I found a child minder for my son when he was a year old. She came to my house then took him to hers so that I could shop, clean the house and just have three hours when I wasn't surrounded by anyone who needed me (he is my third child and was a terrible sleeper so this time was crucial to me). This time made me happier and therefore a better Mum!

If it works for you and your family, you don't need a study to back you up.

feb14mum · 22/07/2015 17:26

thanks for all The comments some help full some not so much. I can't up my days and I don't want to work that much anyway . also all our nurserys will allow her in one morning a week. I have something set up at work with my boss so every few weeks I get a Sunday off so we're going to have to make sure we actually do something in that time. and have some family time then.

I think she does get interactions skills from the various groups we attend and meeting our mummy friends.

at this moment in time were carrying on what I'm doing currently and hopefully when she's 3 were look into it all again as she then gets her free entitlement aswell.

OP posts:
happy2bhomely · 22/07/2015 17:49

Just for balance, I'm a SAHM to 5 children. The first 2 didn't attend any early years setting at all. They started reception at almost 5 and settled very well. No tears and really enjoyed it. They made lots of friend quickly and are now both in secondary school. They are still outgoing and confident.

The 3rd and 4th spent 6 months in a school nursery before starting reception. Again settled well, and started school well. No difference between them and my first 2.

The youngest is 2 and I will send her to the school nursery at 3.6, more for my own sanity than her benefit to be honest!

Allotherusernamesweretaken · 23/07/2015 12:27

Hi feb14mum, I'm an Early Years Practitioner and in my experience Nursery for 2+ is fantastic but for under 2s I would say it's a big no no.

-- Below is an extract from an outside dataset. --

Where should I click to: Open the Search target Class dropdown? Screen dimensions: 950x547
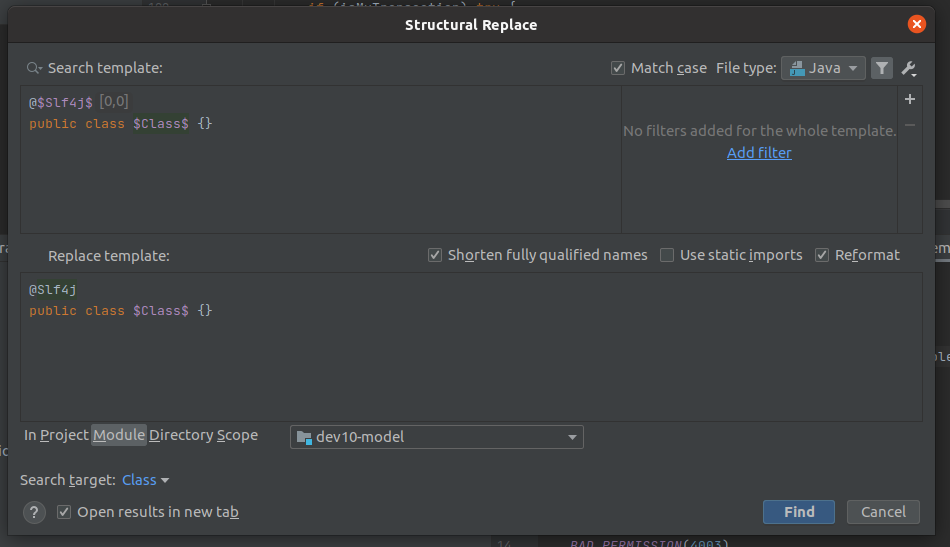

When your child turns two you could be entitled to 15 free hours, and after turning three you definitely will be so maybe hold on until then?

Alexa77 · 26/07/2015 20:02

I completely disagree with parents who says that child should stay home because one-to-one care is better for them until they go too school. 18 months is a very good time to start nursery. Your child is independent, can walk, explore and eat herself. I think it is important to find a nursery you trust. Staff should be committed, creative and build relations with children. They should speak to children, respond to they needs. Internal kitchen and chef are also important. Facility should be suitable to accommodate all children outdoor. Garden should be full of opportunity to play. There should be motivation system and they should address all your conserve. You should feel you know what is going on. That may sound very unrealistic but nurseries like that exists. No all nurseries are bad, staff don't care and children suffer.

Alexa77 · 26/07/2015 20:17

My parents kept me home as my mum wasn't working and I never went to nursery. From my bedroom every day I saw children playing together when I had to stay home. That was very sad as I didn't understood. If you have only one child find the best place for her to help her become social.